Pradyut Bordoloi (born 28 April 1959) is a Bharatiya Janata Party politician from Assam serving as the MLA for Dispur in the Assam Legislative Assembly since 2026. He was formerly a member of the Indian National Congress. As a Congress member, he was a four-term MLA for Margherita from 1998 to 2016, and a minister in the Government of Assam from 2001 to 2015. He was also the Member of Parliament for Nagaon Lok Sabha constituency from 2019 to 2026.

== Early life ==
Bordoloi was born on 28 March 1959 in Margherita, Assam. He graduated from Cotton College, Gauhati University with a MA, and from Jawaharlal Nehru University with an MPhil.
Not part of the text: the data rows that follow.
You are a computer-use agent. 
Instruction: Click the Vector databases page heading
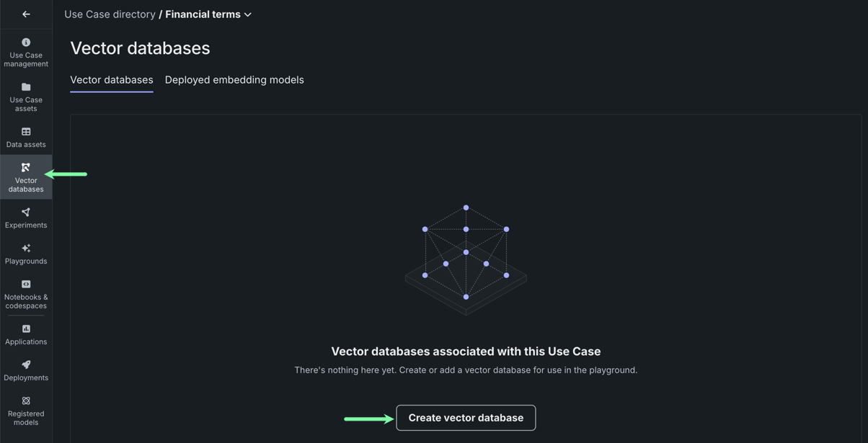tap(140, 48)
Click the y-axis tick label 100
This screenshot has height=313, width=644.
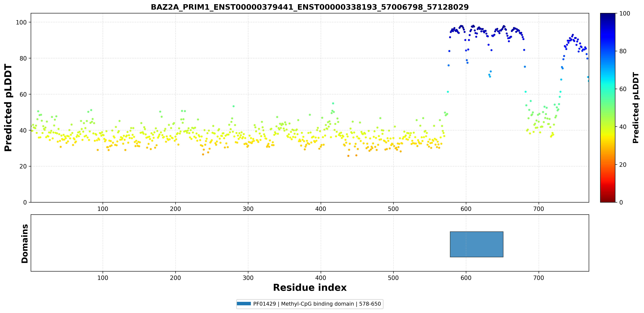coord(21,22)
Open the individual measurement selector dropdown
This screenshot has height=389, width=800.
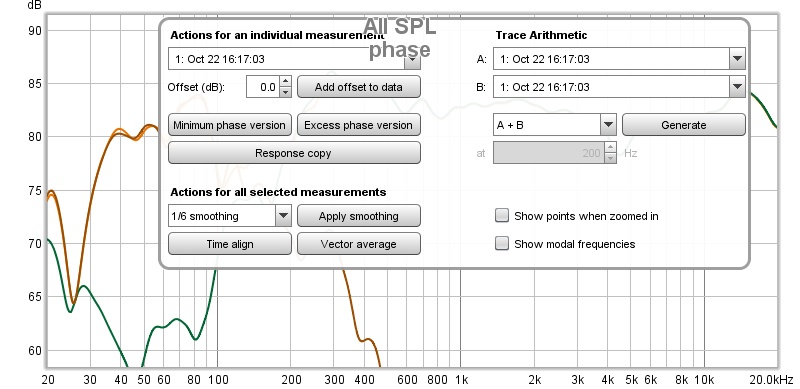(x=294, y=59)
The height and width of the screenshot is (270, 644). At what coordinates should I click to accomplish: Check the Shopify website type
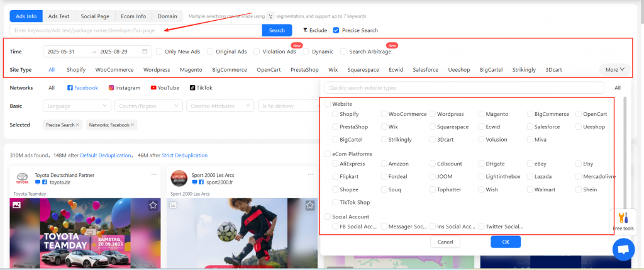tap(335, 115)
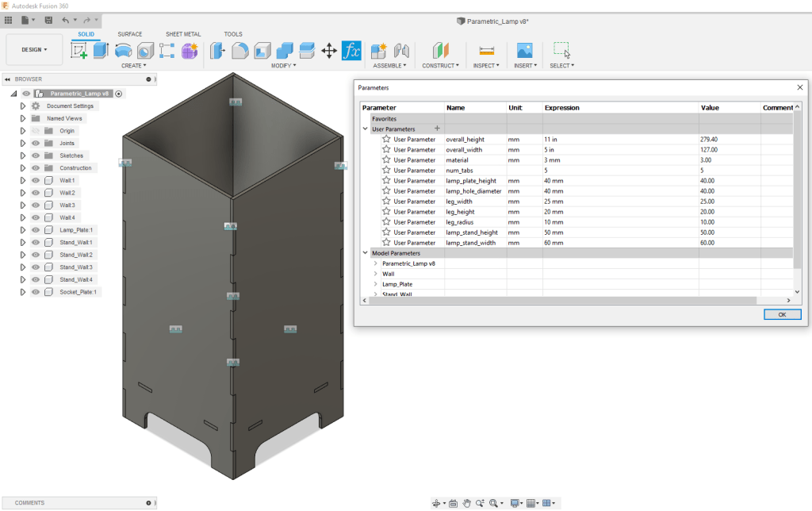
Task: Click the Extrude tool icon
Action: click(101, 51)
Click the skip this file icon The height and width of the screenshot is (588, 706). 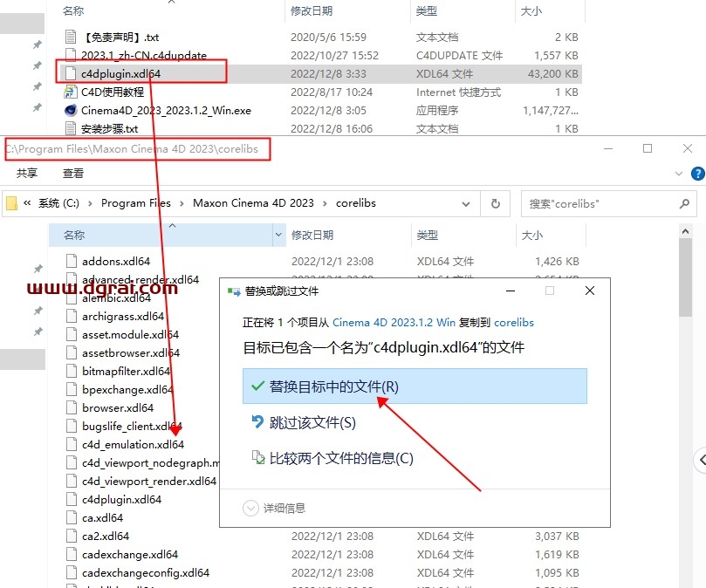pos(257,422)
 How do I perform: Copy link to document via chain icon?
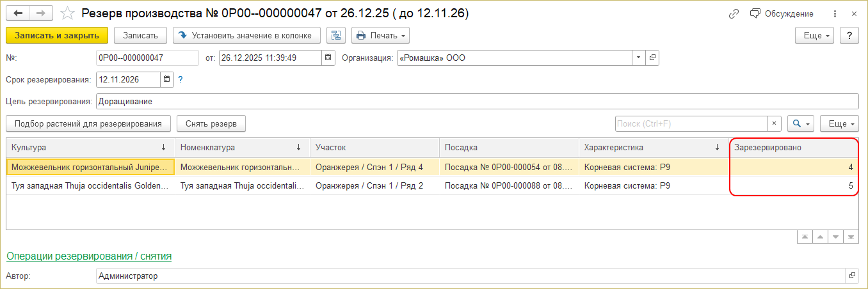click(734, 13)
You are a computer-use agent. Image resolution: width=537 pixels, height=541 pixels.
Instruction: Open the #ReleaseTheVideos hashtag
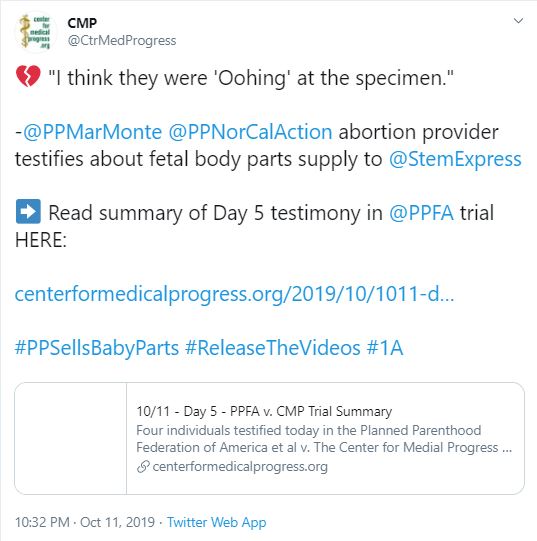[273, 347]
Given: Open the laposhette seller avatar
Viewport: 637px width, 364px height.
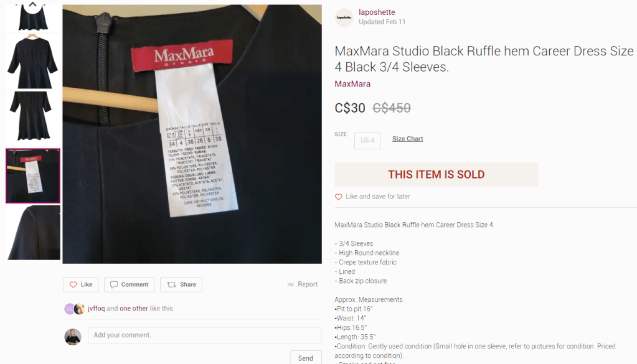Looking at the screenshot, I should (x=344, y=17).
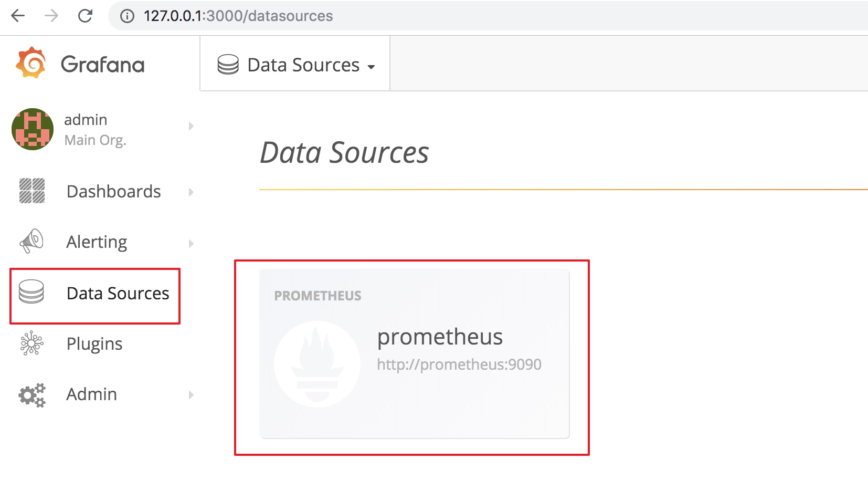Click the browser address bar URL
Image resolution: width=868 pixels, height=501 pixels.
pyautogui.click(x=238, y=16)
He was the President of the Assam unit of the National Students’ Union of India.

==Political career ==
Bordoloi was elected to the Assam Legislative Assembly from Margherita in a by-poll in 1998, and was re-elected in 2001, 2006, and 2011. He was a minister of state in the first Tarun Gogoi-led Indian National Congress government from 2001 to 2006. He held portfolios of Industries, Commerce, Power, and Public Enterprises as a senior cabinet minister in the second and third Tarun Gogoi-led Congress ministries from 2006 to 2015. He stepped down as a minister in the 2015 cabinet reshuffle, and was subsequently appointed senior government spokesperson and advisor to the Chief Minister. In 2019, Bordoloi was elected to the Lok Sabha from Nagaon. He was re-elected from Nagaon in 2024. Bordoloi joined the Bharatiya Janata Party on 18 March 2026. He was elected from the Dispur constituency in the 2026 legislative assembly election.